- _RECORDED DATA_
= Beginning of Section =

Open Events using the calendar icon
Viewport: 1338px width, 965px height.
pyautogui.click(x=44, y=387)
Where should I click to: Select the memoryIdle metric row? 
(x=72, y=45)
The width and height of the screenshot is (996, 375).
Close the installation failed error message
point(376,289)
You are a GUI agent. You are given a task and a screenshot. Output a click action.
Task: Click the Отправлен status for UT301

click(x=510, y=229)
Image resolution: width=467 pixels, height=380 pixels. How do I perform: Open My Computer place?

= End of Section =
= Beginning of Section =

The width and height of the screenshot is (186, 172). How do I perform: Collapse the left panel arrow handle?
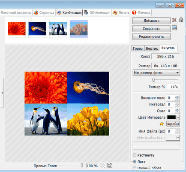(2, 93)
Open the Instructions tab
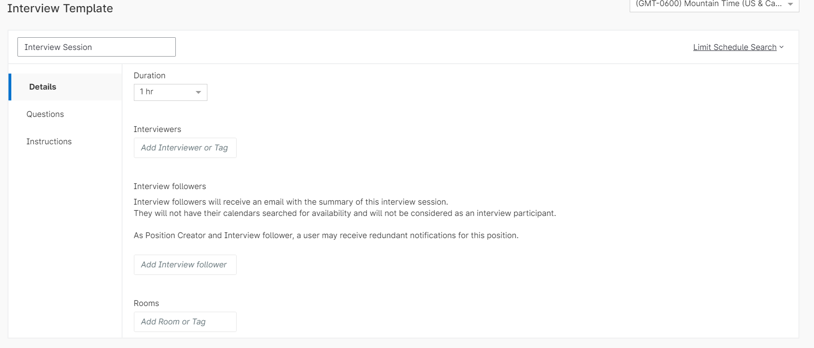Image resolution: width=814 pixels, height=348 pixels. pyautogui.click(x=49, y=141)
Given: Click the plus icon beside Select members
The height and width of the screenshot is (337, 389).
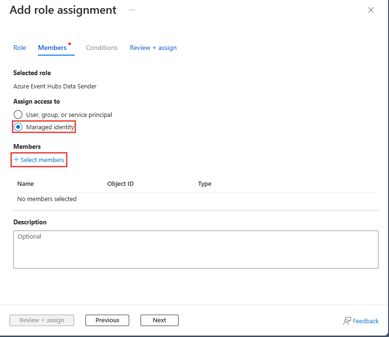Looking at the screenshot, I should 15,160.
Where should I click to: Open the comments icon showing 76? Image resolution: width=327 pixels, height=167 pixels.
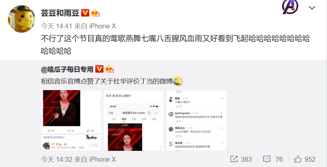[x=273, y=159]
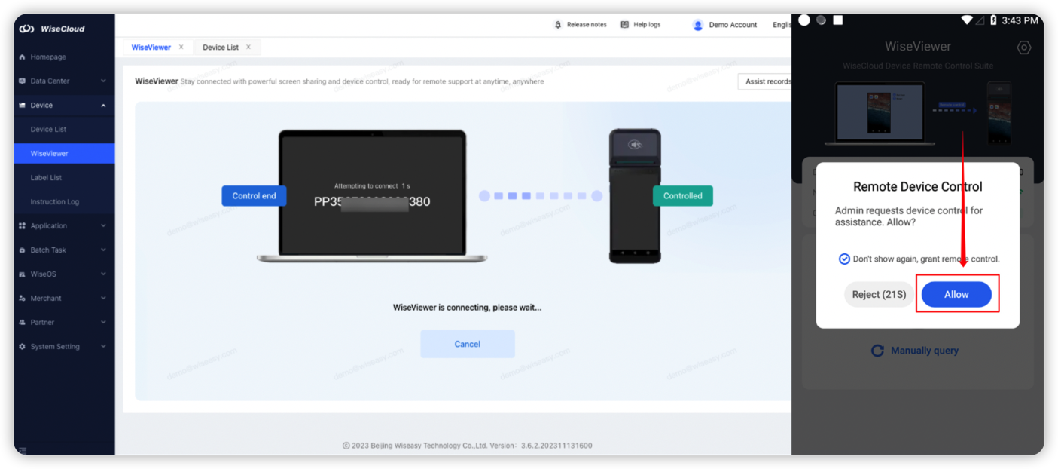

= End of Section =
= Beginning of Section =

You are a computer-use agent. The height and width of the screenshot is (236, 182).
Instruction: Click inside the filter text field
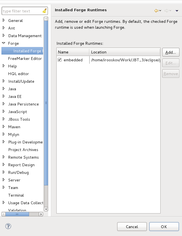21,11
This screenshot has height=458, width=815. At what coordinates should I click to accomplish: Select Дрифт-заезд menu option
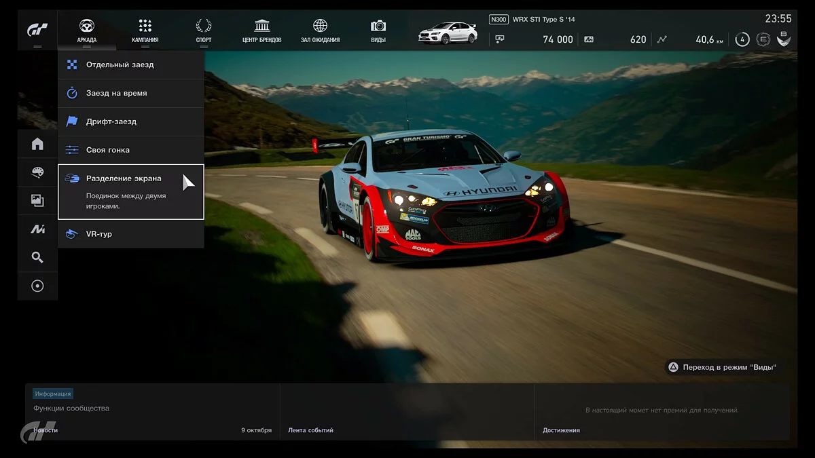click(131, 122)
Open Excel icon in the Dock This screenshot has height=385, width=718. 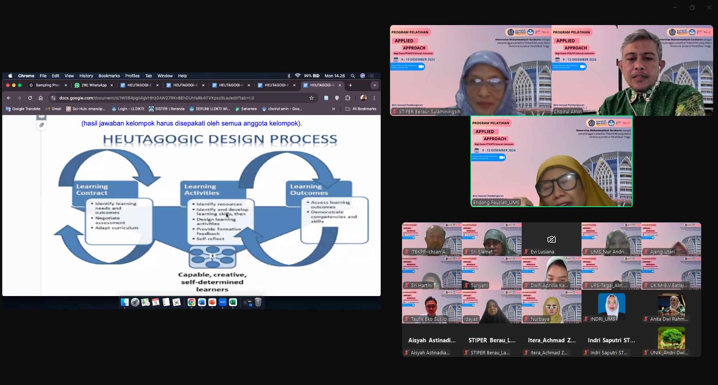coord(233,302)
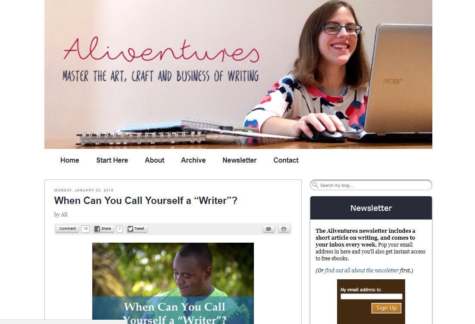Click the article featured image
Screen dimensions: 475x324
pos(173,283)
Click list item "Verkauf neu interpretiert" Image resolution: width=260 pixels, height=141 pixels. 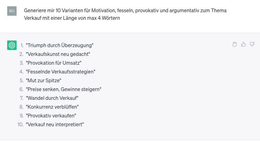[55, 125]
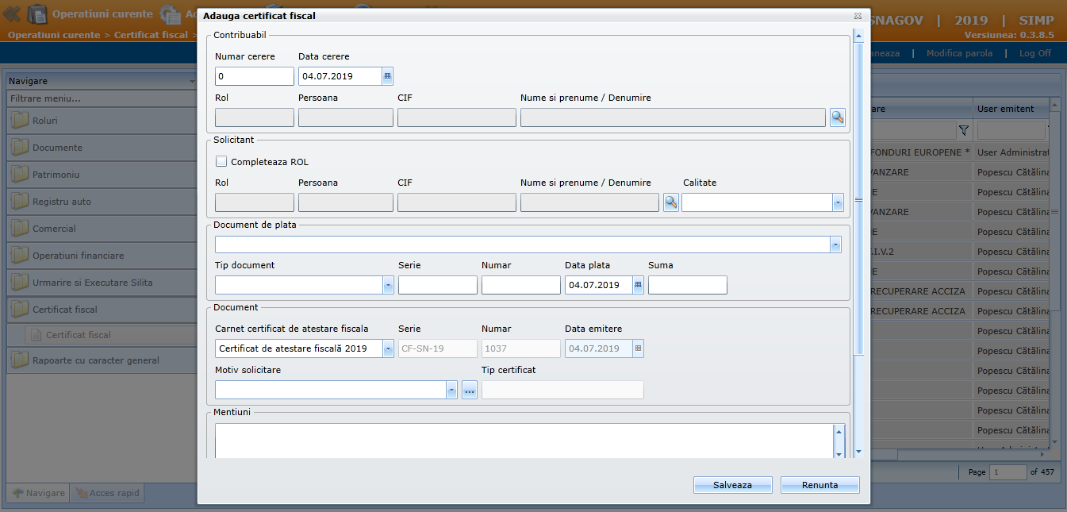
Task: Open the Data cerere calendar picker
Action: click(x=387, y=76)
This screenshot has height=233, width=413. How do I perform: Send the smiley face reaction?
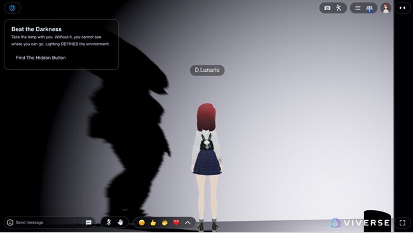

= End of Section =

There is a run of lines above from the one with "Close the installation failed error message" to the one with "Image resolution: width=467"; print exactly that run, both ends included, and nothing else.

Close the installation failed error message
point(376,289)
You are a GUI agent. You are given a task and a screenshot. Output a click action.
Task: Click the Отправлен status for UT301

click(x=510, y=229)
Image resolution: width=467 pixels, height=380 pixels. How do I perform: Open My Computer place?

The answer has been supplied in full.